* _YOUR OBJECTIVE_: Each entry should be returned exactly as written, with no pictures carried over.

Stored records
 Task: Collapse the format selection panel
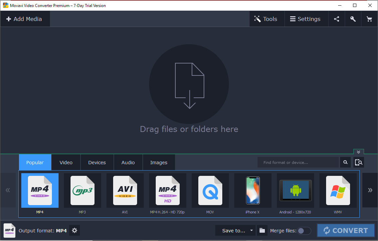point(358,152)
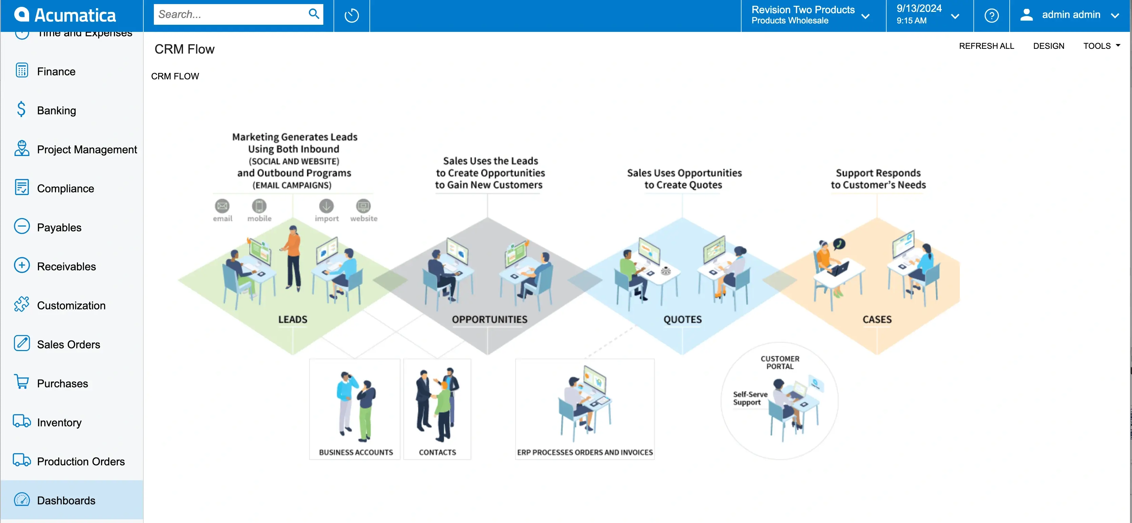This screenshot has width=1132, height=523.
Task: Click the DESIGN menu item
Action: [1048, 45]
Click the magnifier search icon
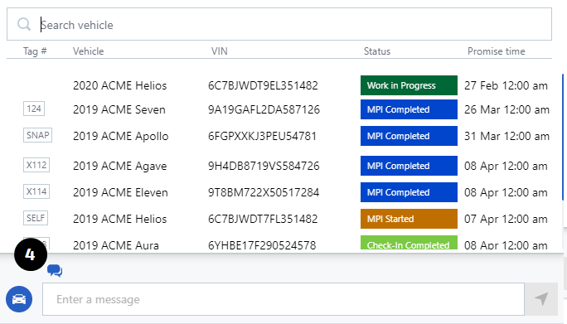 tap(24, 25)
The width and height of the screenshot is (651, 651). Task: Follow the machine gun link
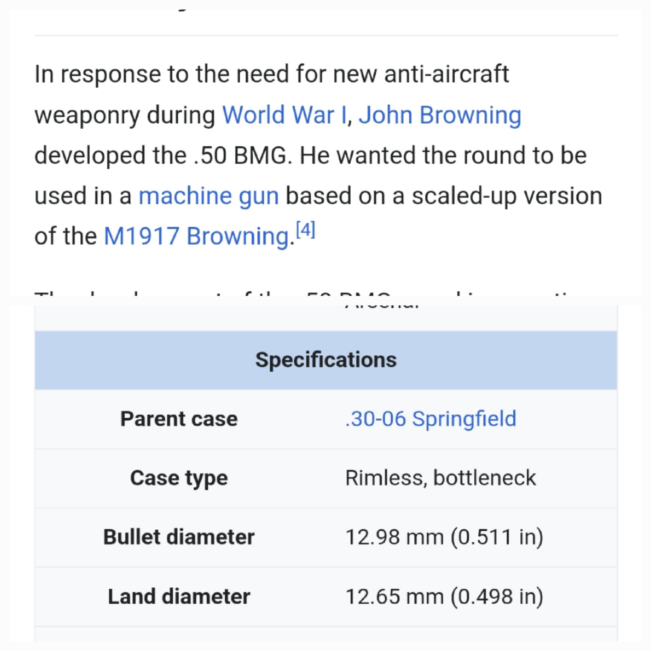209,196
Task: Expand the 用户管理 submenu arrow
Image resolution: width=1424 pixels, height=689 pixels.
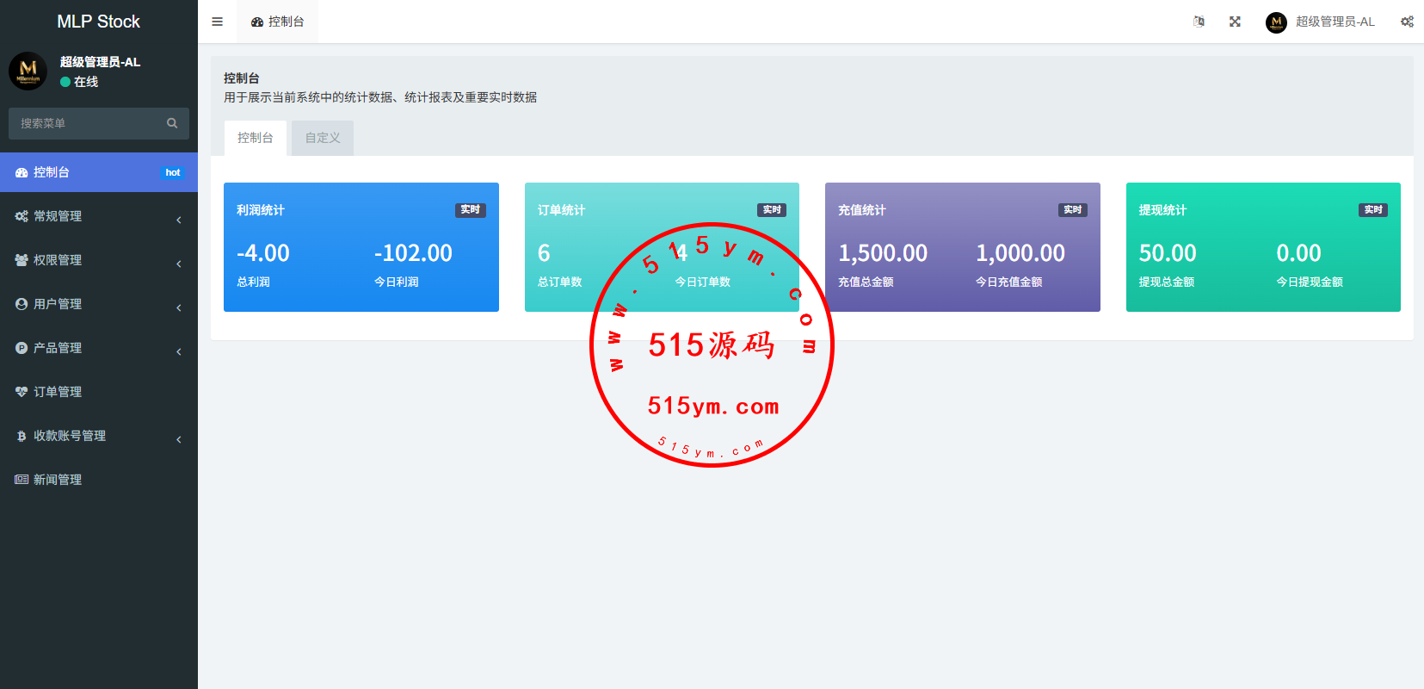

* _RESPONSE FOR THIS EXERCISE_:
 Task: Collapse the format selection panel
point(358,152)
This screenshot has width=1132, height=523.
Task: Click the DESIGN menu item
Action: [1048, 45]
Click the magnifier search icon
 tap(24, 25)
The width and height of the screenshot is (651, 651). Task: Follow the machine gun link
209,196
Task: Expand the 用户管理 submenu arrow
Image resolution: width=1424 pixels, height=689 pixels.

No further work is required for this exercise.